其中所述取代中的至少一个是其中M298已替换为Gln(Q)、Lys(K)、Arg(R)、Asn(N)、Gly(G)、Pro(P)、Ala (A)、Val(V)、Leu(L)、Ile(I)、Phe(F)、Trp(W)、Tyr(Y)、Asp(D)、Glu(E)、His(H)、Cys(C)、Ser(S)或Thr(T)。

2.根据权利要求1的因子VII (a)多肽，其中T293已替换为Lys(K)、Tyr(Y)、Arg(R)或Phe(F)。

3.根据权利要求1的因子VII (a)多肽，其中Q176已替换为Lys(K)、Arg(R)或Asn(N)。

4.根据权利要求1的因子VII (a)多肽，其中Q286已替换为Asn(N)。

5.根据前述权利要求中任一项的因子VII (a)多肽，其中M298已替换为Q。

6.根据权利要求1的因子VII (a)多肽，其中所述多肽具有下述取代的组之一：T293K/M298Q、T293Y/M298Q、T293R/M298Q、T293F/M298Q、Q176K/M298Q、Q176R/M298Q、Q176N/M298Q、Q286N/M298Q、T293Y/V158D/E296V/M298Q、T293R/V158D/E296V/M298Q、T293K/V158D/E296V/M298Q、Q176K/V158D/E296V/M298Q或Q176R/V158D/E296V/M298Q。
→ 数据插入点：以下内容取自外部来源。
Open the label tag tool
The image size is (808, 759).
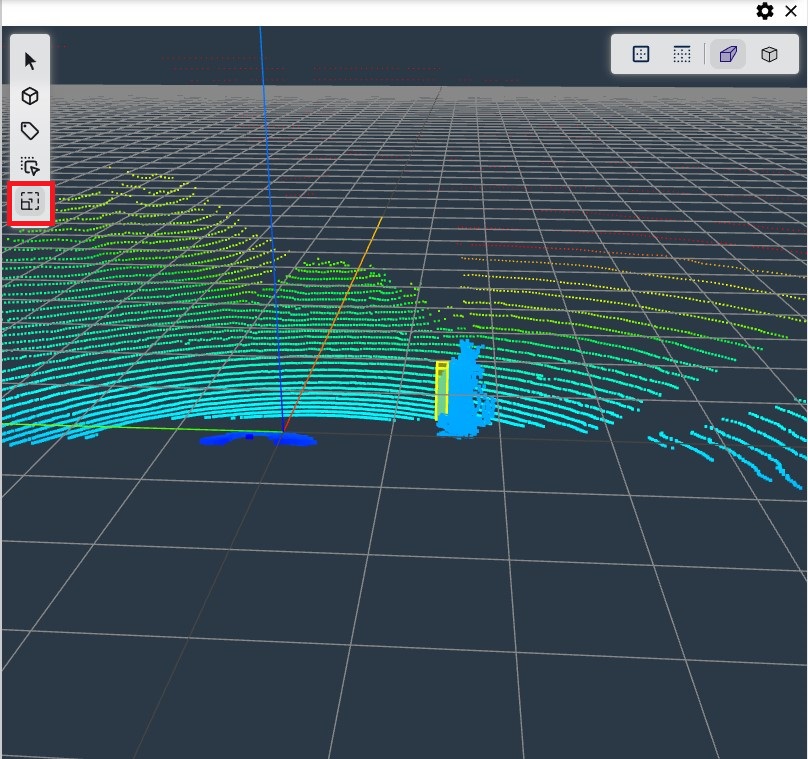pos(30,130)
7.根据前述权利要求中任一项的因子VII (a)多肽，其中所述因子VII (a)多肽与至少一种延长半衰期的部分偶联。

8.根据权利要求7的因子VII (a)多肽，其中所述延长半衰期的部分选自生物相容性脂肪酸及其衍生物、羟基烷基淀粉(HAS)，例如羟乙基淀粉(HES)、聚乙二醇(PEG)、聚(Glyx-Sery)n (HAP)、透明质酸(HA)、肝素前体聚合物(HEP)、基于磷酰胆碱的聚合物(PC聚合物)、Fleximers、葡聚糖、聚唾液酸(PSA)、Fc结构域、转铁蛋白、白蛋白、弹性蛋白样肽(ELP)、XTEN聚合物、PAS聚合物、PA聚合物、白蛋白结合肽、CTP肽和FcRn结合肽。

9.根据权利要求8的因子VII (a)多肽，其中所述延长半衰期的部分是肝素前体聚合物。

10.根据权利要求7-8中任一项的因子VII (a)多肽，其中所述因子VII (a)多肽具有另外的突变R396C、Q250C或407C。

11.用于产生权利要求1-10中任一项中限定的因子VII (a)多肽的方法。

12.药物组合物，其包含如权利要求1-10中任一项中限定的因子VII (a)多肽。

13.用于治疗受试者中的出血障碍或出血发作或者用于增强正常止血系统的方法，所述方法包括给有此需要的受试者施用治疗或预防有效量的如权利要求1-10中任一项中限定的因子VII (a)多肽。

14.如权利要求1-10中任一项中限定的因子VII (a)多肽，其作为药物使用。

15.根据权利要求14的因子VII (a)多肽，其在A或B型血友病治疗中作为药物使用。